[Request] Return each line of the records below that contains the word "button", copied in full.

Element and text location data
******************************

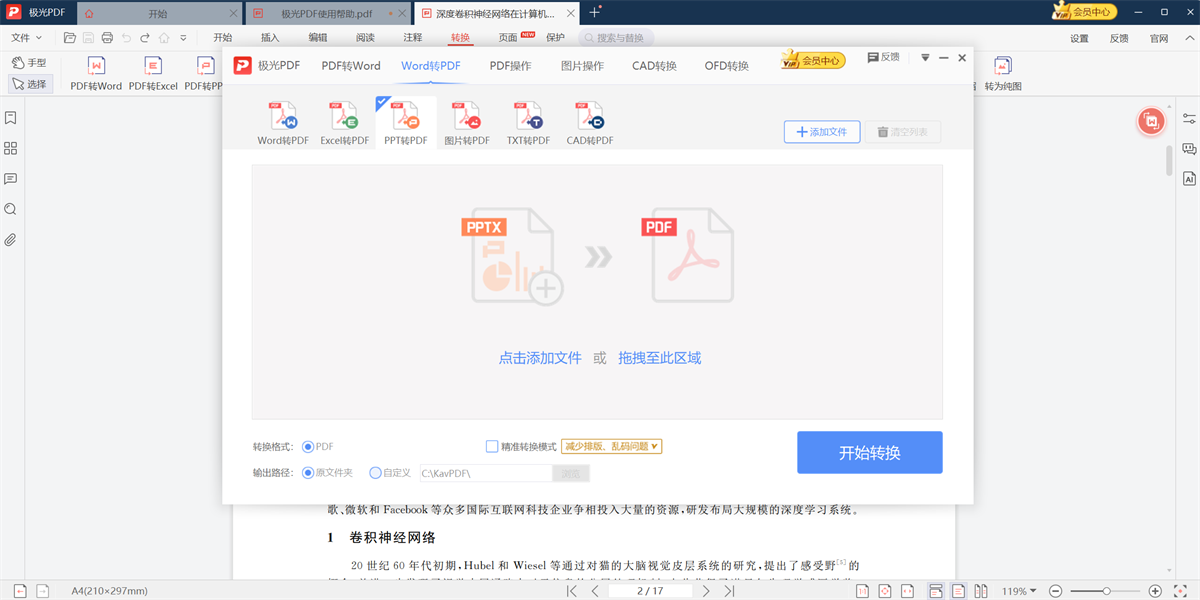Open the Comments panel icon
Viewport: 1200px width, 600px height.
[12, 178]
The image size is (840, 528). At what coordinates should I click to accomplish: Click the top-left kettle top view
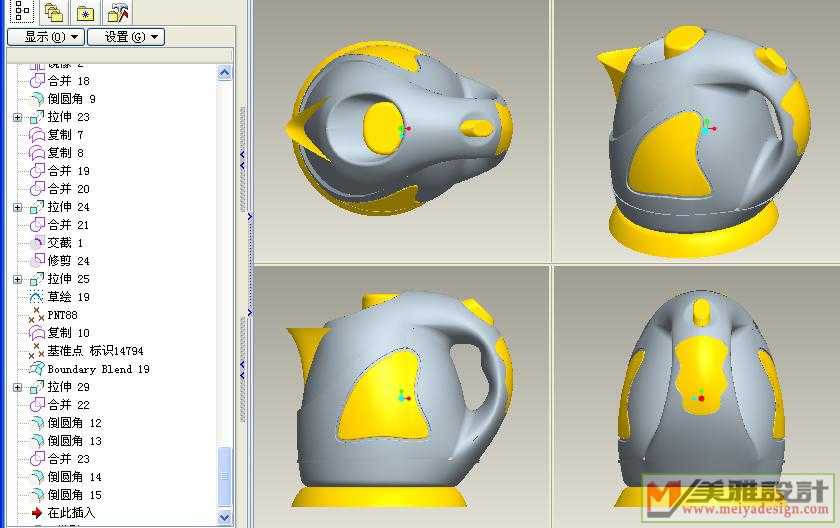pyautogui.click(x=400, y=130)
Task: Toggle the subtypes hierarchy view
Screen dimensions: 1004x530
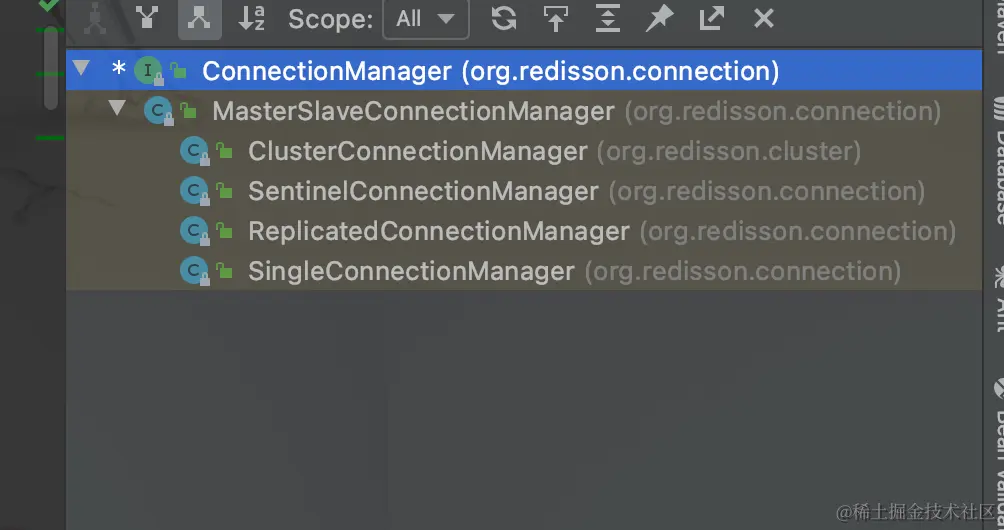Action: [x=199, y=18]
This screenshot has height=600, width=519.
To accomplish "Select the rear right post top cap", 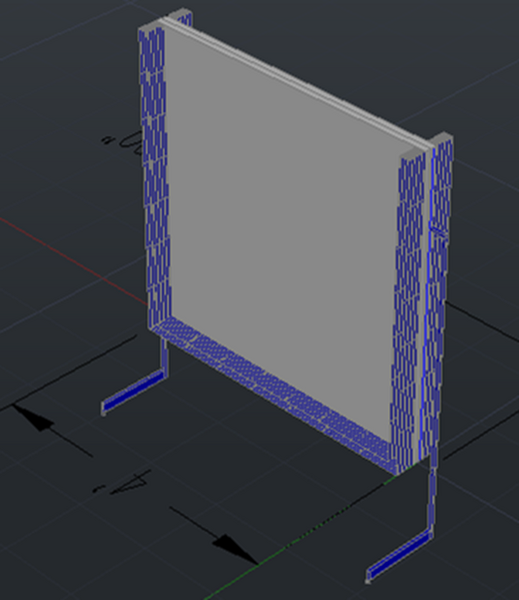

******************************

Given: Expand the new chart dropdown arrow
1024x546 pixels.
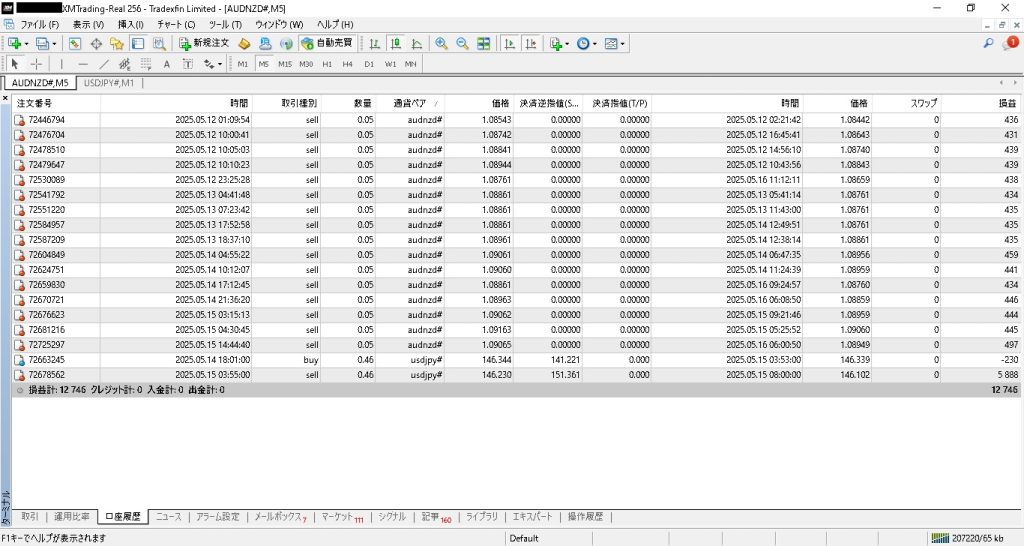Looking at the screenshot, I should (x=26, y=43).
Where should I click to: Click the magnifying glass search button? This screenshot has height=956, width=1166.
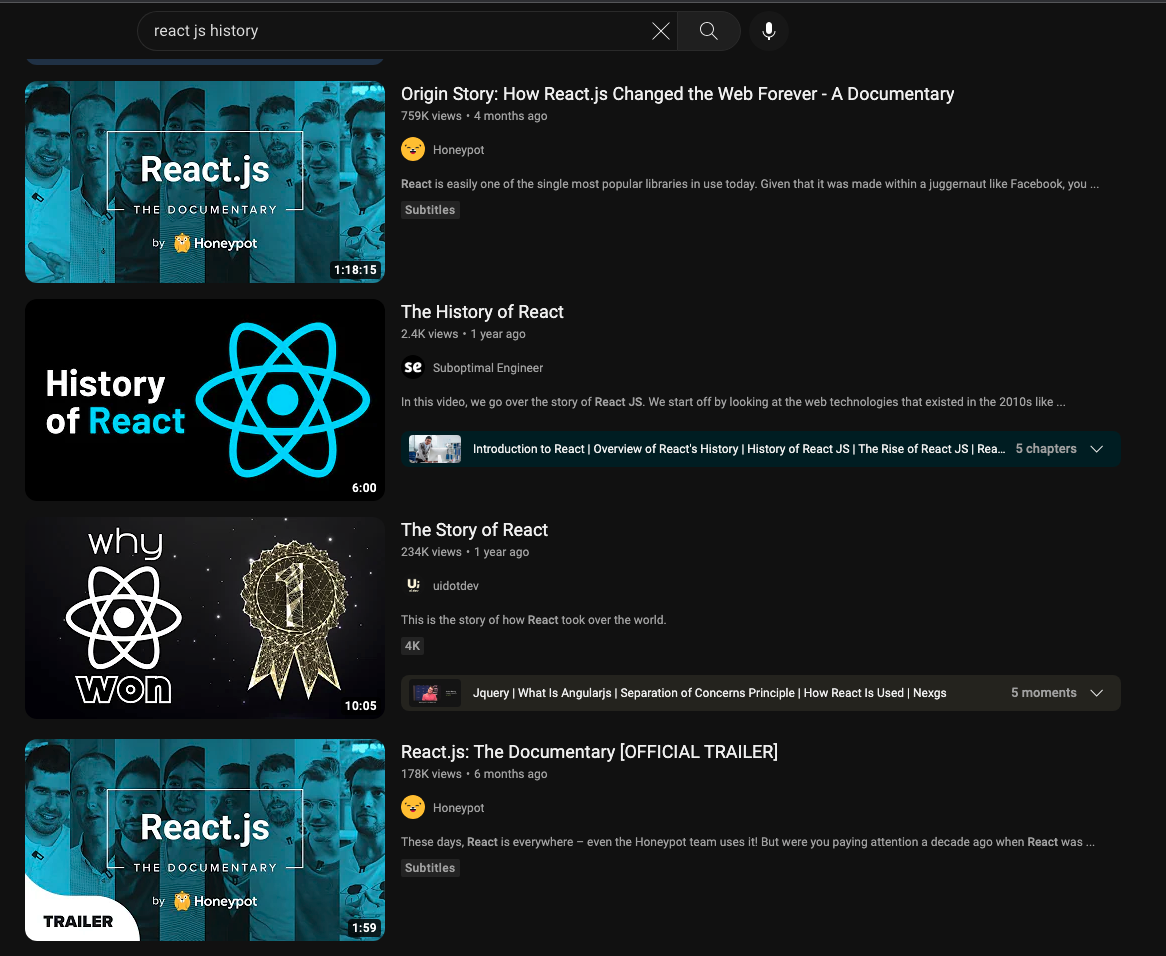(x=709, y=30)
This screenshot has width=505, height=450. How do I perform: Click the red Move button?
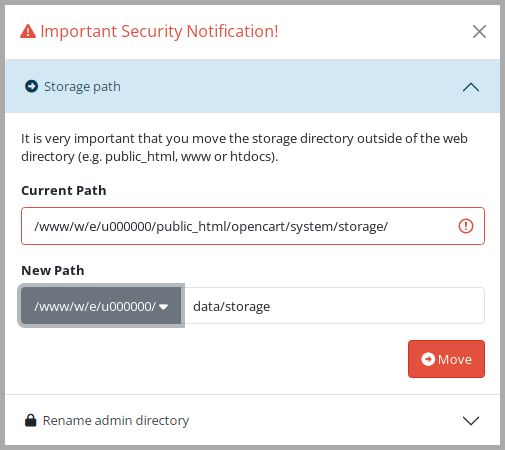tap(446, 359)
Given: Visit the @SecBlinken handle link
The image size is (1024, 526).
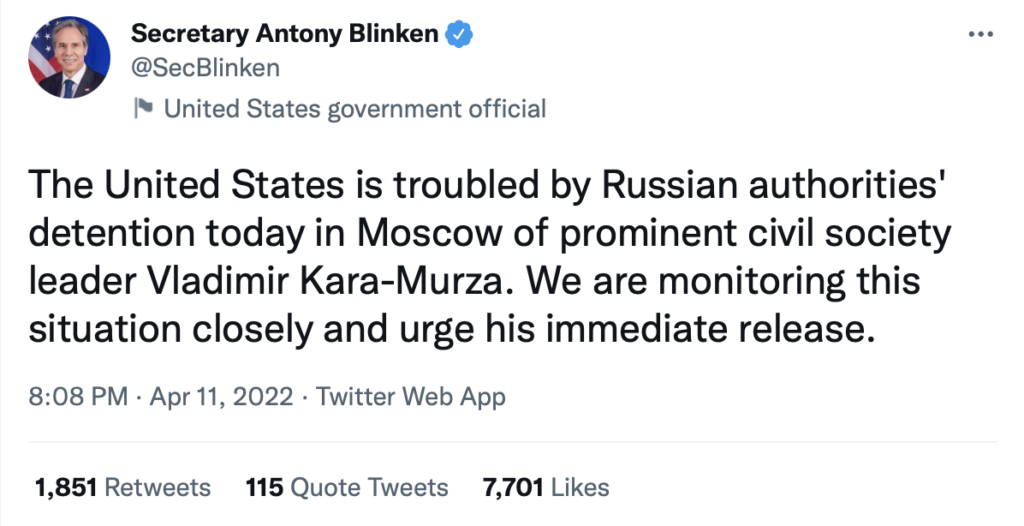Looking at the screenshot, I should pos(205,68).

******************************

[Output]
Where should I click to: Click the magnifying glass search button? This screenshot has height=956, width=1166.
This screenshot has width=505, height=450. How do I perform: Click the red Move button?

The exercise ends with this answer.